Puigdemont vai recorrer do levantamento da imunidade junto de tribunal europeu

"Um caso claro de perseguição política, considera o ex-presidente do governo regional da Catalunha.

O ex-presidente do governo regional da Catalunha que está fugido à justiça espanhola, Carles Puigdemont, vai recorrer junto do Tribunal de Justiça da União Europeia da decisão do Parlamento Europeu de lhe retirar a imunidade, anunciou esta terça-feira o próprio em Bruxelas.

O Parlamento Europeu votou a favor do levantamento da imunidade de Carles Puigdemont e dois dos seus ex-conselheiros, Toni Comín e Clara Ponsati, também eurodeputados, que estão fugidos à justiça espanhola por estarem envolvidos na organização, em 2017, de um referendo considerado ilegal sobre a independência da Catalunha.

Na conferência de imprensa depois de ser conhecida a decisão de levantar a imunidade, Carles Puigdemont também denunciou o que considera ser "um caso claro de perseguição política".

"Perdemos a nossa imunidade, mas o Parlamento Europeu perdeu muito mais: a democracia europeia", acrescentou o antigo presidente do governo regional da Catalunha, uma região de Espanha com um forte movimento separatista e onde os partidos independentistas estão em maioria no parlamento regional desde 2015.

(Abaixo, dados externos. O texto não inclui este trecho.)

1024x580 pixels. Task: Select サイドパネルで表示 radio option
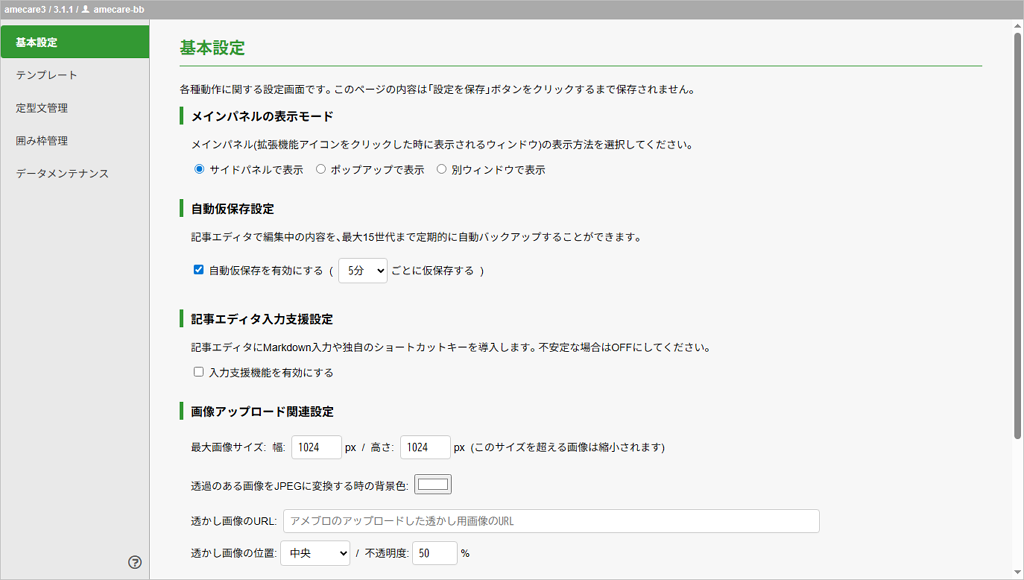tap(199, 170)
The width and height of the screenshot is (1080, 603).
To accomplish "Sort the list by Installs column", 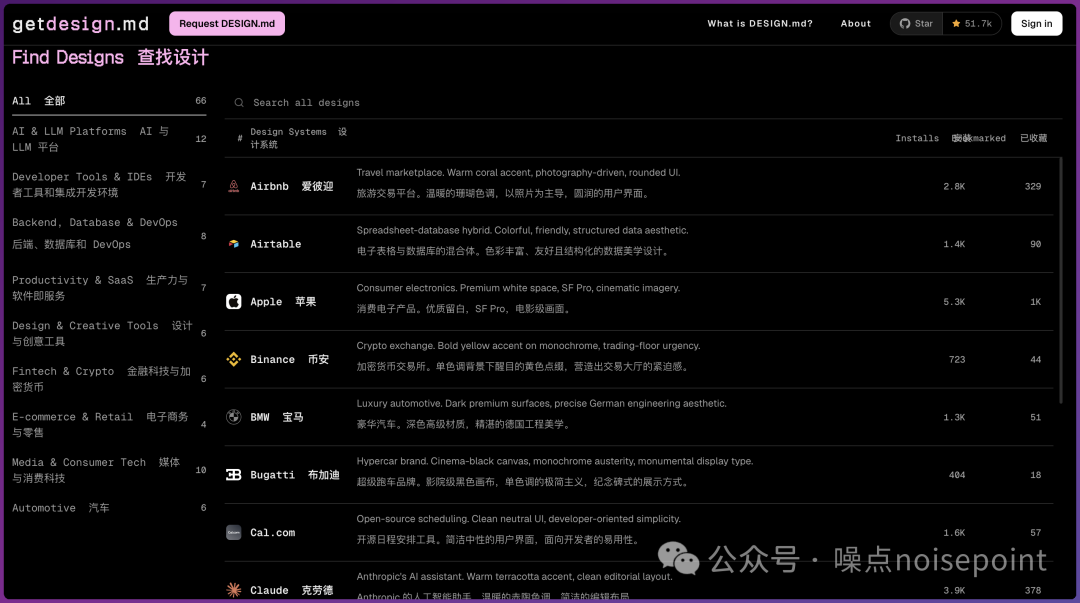I will (x=916, y=139).
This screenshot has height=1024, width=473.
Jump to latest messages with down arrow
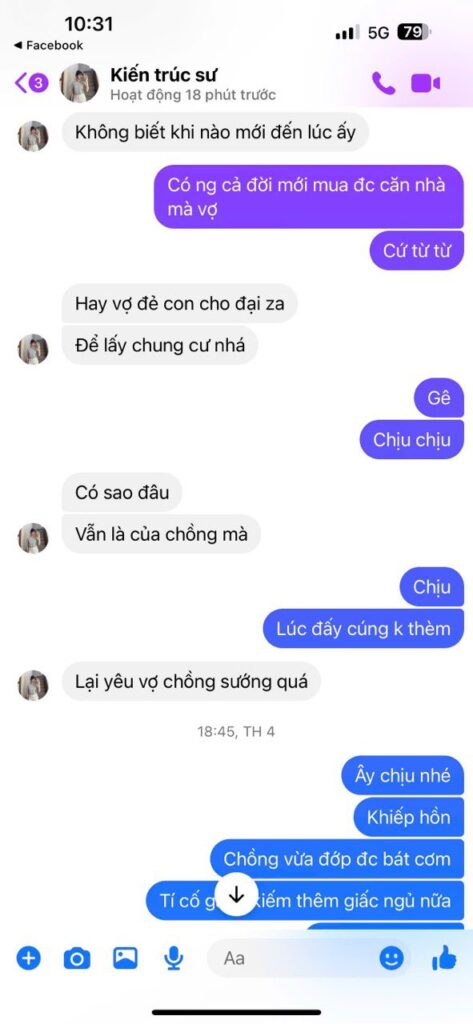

Decisão leva a um novo exame dos pedidos de extradição emitidos pela Espanha

O levantamento da imunidade dos três deputados europeus irá permitir um novo exame, pela justiça belga, dos pedidos de extradição emitidos pela Espanha contra Puigdemont e Comin, que vivem na Bélgica desde 2017 para escapar à justiça espanhola.

As autoridades judiciais na Escócia, onde vive Clara Ponsati, também suspenderam a avaliação do pedido de extradição enquanto esperavam a decisão do Parlamento Europeu.

Os três deputados são acusados pela justiça espanhola de "sedição", e no caso do Carles Puigdemont e de Toni Comin também de "desvio de fundos públicos".

O Governo espanhol já se congratulou esta manhã com a decisão do Parlamento Europeu, tendo a ministra dos Negócios Estrangeiros de Espanha realçado que "os problemas da Catalunha se resolvem em Espanha e não na Europa".

Arancha González Laya também afirmou que outras duas mensagens da votação da assembleia europeia eram que um eurodeputado "não pode usar o seu estatuto para evitar comparecer perante um tribunal nacional" e que o Estado de direito em Espanha é "sólido".